What to do. Once the line with "[Ảnh tiếp (mũi tên phải)] (11, 2573)" is found in the entries below, repeat it and each following line exactly, up to and including the line with "LED Tube Lighting (48, 1914)". Add no other lines.

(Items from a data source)
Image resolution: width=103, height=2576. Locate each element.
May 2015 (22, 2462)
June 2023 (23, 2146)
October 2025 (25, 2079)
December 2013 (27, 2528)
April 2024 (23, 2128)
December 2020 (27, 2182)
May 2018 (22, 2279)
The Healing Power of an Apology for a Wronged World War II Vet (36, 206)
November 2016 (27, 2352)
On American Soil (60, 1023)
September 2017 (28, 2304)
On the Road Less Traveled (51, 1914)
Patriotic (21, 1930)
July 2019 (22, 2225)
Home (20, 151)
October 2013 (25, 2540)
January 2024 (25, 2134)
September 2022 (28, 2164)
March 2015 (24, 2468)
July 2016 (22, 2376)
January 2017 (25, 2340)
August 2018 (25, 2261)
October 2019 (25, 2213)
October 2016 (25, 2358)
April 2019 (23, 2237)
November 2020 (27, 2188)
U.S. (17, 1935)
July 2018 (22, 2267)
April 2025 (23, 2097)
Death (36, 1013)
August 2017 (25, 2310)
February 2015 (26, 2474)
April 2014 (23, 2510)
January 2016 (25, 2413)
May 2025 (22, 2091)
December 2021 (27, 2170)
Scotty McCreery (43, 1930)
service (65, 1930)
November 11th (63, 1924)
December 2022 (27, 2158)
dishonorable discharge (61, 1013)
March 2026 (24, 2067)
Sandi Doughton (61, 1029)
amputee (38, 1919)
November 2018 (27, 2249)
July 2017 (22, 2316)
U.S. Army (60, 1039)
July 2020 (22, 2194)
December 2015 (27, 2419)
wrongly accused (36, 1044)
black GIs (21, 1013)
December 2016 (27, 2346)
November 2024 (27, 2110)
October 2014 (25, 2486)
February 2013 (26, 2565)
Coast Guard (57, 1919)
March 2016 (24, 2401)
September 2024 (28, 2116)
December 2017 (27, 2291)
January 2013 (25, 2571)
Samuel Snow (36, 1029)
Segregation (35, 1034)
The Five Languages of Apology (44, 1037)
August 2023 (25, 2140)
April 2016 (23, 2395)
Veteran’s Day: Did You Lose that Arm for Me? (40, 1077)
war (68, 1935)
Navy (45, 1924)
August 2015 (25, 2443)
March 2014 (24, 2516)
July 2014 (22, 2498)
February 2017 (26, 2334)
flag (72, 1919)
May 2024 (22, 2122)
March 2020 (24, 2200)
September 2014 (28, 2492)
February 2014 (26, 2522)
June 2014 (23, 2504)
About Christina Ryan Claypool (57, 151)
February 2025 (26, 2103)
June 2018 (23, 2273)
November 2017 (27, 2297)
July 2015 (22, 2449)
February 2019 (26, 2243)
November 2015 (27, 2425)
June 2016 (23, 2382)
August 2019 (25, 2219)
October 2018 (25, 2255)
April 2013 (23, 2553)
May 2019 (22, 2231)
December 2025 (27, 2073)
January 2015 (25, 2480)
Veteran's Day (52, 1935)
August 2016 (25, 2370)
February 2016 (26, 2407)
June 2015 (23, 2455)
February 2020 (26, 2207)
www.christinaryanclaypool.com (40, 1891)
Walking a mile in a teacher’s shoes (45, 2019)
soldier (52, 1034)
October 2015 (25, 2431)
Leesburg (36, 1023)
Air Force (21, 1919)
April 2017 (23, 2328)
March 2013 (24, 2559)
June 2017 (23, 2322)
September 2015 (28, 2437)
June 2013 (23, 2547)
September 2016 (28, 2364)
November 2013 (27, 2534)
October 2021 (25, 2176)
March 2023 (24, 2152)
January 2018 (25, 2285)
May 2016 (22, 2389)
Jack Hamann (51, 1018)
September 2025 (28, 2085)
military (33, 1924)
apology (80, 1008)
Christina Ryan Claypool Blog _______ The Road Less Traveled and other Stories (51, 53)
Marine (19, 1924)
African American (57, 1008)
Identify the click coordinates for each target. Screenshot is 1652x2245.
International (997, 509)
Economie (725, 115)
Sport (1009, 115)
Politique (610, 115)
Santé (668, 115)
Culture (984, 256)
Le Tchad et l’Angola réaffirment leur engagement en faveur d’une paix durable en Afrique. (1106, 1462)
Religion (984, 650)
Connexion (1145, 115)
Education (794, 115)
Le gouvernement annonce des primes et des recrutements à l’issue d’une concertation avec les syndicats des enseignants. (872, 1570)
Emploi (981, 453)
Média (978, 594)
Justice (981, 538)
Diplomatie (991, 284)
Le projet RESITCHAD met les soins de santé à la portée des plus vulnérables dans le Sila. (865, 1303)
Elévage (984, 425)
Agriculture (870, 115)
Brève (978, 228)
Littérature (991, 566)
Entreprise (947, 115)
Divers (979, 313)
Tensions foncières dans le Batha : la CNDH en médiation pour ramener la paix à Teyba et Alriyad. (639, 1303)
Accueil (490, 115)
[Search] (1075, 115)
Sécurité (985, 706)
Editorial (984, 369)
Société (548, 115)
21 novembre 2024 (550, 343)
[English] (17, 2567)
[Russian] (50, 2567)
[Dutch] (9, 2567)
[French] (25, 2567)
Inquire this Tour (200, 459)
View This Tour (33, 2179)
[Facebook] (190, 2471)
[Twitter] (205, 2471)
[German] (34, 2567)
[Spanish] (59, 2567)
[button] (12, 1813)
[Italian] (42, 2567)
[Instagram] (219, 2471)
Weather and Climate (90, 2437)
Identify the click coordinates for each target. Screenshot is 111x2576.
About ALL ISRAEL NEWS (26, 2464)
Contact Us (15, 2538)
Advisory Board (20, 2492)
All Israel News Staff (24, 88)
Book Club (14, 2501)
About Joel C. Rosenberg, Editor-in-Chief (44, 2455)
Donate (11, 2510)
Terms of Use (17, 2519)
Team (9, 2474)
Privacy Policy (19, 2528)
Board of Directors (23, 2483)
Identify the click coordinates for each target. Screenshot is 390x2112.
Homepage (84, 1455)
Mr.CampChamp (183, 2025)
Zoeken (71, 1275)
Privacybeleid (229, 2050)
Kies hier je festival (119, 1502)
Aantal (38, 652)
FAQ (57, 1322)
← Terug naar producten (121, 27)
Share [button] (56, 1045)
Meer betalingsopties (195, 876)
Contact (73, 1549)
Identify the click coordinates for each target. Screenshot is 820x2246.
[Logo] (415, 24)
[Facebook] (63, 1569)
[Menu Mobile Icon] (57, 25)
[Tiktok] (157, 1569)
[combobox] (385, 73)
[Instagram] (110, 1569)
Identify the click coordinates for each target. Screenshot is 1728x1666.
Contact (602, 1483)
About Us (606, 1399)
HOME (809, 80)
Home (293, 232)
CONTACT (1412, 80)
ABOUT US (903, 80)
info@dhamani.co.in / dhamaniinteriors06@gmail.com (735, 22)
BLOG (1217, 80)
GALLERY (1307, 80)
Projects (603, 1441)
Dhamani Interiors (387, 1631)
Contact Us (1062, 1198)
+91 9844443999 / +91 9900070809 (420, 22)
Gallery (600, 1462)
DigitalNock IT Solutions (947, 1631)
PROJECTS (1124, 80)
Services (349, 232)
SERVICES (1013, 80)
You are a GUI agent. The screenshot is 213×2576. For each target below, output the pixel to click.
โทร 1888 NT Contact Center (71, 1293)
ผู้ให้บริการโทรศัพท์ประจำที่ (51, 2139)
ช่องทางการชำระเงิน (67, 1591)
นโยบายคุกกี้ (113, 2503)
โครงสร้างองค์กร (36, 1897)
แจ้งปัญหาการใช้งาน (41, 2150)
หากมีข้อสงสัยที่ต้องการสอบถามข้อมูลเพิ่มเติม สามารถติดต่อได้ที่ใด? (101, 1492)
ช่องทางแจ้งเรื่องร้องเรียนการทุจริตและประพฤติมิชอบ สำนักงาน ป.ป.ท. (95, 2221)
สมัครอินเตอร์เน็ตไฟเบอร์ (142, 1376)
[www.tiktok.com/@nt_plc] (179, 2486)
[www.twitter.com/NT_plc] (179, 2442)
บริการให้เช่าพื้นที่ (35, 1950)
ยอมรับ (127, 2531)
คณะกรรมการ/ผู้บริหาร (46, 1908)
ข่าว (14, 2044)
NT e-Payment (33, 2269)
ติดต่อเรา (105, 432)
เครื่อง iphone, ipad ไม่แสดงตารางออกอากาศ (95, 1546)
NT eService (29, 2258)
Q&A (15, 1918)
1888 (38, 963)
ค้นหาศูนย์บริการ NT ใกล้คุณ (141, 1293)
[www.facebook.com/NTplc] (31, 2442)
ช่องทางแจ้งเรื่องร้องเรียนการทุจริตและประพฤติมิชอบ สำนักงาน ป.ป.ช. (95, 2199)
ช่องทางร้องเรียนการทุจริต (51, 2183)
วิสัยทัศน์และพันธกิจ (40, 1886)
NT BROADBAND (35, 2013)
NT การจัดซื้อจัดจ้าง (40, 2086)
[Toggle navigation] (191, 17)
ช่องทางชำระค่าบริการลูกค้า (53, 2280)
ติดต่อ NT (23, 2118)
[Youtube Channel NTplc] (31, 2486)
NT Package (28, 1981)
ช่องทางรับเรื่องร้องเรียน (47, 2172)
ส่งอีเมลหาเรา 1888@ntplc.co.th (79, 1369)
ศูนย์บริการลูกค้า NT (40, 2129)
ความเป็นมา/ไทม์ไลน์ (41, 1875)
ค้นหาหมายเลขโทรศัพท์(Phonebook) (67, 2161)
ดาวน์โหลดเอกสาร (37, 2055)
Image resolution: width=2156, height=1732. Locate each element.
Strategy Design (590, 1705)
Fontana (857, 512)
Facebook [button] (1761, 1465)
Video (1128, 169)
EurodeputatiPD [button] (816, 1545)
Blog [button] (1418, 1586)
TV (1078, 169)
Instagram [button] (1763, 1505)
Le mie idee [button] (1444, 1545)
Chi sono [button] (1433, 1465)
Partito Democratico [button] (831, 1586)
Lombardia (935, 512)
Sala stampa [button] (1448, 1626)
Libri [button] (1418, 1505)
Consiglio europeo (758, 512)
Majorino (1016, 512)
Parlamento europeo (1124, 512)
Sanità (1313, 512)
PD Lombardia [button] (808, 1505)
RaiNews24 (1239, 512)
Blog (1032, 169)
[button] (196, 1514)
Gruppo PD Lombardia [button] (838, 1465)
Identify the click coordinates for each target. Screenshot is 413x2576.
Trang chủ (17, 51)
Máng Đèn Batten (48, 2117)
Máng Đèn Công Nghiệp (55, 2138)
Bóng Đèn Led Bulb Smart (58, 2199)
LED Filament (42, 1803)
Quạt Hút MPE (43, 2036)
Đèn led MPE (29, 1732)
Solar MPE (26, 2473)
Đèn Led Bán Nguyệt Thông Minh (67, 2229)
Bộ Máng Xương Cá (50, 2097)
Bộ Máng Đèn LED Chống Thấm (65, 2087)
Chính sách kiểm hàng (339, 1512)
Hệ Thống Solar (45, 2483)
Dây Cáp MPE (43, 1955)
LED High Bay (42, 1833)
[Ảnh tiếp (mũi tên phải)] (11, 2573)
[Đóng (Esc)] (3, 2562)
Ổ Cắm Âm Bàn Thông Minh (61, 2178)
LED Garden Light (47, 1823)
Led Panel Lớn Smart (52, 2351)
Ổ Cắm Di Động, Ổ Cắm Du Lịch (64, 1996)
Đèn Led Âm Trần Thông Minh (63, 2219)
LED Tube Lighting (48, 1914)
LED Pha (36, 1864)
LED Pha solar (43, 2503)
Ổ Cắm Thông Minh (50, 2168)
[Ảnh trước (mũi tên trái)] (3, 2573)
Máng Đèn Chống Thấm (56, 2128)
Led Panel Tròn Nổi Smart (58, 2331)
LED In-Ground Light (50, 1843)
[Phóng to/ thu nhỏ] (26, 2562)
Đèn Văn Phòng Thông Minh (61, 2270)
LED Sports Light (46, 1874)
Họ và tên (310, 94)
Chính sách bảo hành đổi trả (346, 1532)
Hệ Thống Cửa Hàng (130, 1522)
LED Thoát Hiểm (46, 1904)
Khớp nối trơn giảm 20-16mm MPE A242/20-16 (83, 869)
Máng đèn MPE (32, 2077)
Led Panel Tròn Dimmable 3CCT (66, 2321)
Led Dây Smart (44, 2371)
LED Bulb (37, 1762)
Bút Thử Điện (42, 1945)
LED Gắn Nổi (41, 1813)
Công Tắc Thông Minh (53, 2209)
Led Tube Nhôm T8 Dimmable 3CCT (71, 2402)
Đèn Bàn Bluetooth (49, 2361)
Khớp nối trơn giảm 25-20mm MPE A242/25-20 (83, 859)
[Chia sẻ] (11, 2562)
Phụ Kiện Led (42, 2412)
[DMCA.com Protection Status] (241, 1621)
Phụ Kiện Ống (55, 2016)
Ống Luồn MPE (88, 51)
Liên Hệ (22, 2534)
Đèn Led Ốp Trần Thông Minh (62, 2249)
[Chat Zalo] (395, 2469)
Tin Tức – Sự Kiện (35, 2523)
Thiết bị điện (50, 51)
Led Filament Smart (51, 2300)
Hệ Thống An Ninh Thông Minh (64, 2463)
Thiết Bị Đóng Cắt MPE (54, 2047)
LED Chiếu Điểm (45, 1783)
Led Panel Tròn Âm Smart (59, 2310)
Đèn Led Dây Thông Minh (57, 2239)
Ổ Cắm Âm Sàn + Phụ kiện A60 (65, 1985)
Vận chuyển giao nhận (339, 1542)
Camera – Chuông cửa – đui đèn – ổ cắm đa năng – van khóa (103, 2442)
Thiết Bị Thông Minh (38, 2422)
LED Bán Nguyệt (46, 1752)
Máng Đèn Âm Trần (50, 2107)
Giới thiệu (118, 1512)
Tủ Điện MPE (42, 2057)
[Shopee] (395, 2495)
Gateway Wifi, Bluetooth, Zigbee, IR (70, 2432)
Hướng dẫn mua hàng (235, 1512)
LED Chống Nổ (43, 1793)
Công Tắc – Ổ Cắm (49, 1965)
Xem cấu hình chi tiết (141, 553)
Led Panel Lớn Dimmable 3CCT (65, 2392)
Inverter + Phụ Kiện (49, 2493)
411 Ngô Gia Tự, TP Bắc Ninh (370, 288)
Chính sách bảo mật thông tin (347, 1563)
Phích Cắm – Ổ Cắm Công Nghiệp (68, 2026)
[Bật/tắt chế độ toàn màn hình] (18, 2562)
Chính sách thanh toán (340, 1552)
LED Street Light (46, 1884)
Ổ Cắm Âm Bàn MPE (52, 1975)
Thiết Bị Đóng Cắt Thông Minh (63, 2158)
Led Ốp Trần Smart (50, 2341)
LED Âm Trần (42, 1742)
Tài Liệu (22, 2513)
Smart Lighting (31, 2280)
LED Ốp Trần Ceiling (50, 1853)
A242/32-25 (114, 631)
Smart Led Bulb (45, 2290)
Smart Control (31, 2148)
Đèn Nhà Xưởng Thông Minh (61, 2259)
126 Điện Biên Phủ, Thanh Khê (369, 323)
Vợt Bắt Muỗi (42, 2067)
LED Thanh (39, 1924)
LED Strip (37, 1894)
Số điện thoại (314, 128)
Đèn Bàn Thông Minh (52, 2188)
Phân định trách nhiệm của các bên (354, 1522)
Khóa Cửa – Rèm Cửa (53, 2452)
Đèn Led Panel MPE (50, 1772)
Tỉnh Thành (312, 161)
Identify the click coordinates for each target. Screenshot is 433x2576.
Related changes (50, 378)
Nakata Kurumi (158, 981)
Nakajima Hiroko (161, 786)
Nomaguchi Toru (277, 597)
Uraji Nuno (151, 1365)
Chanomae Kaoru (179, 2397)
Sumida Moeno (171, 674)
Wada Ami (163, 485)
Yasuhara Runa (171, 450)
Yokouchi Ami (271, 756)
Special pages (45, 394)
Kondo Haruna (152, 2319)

Answer space.
[Ảnh tiếp (mũi tên phải)] (11, 2573)
[Đóng (Esc)] (3, 2562)
Ổ Cắm Âm Bàn Thông Minh (61, 2178)
LED Garden Light (47, 1823)
Led Panel Lớn Smart (52, 2351)
Ổ Cắm Di Động, Ổ Cắm Du Lịch (64, 1996)
Đèn Led Âm Trần Thông Minh (63, 2219)
LED Tube Lighting (48, 1914)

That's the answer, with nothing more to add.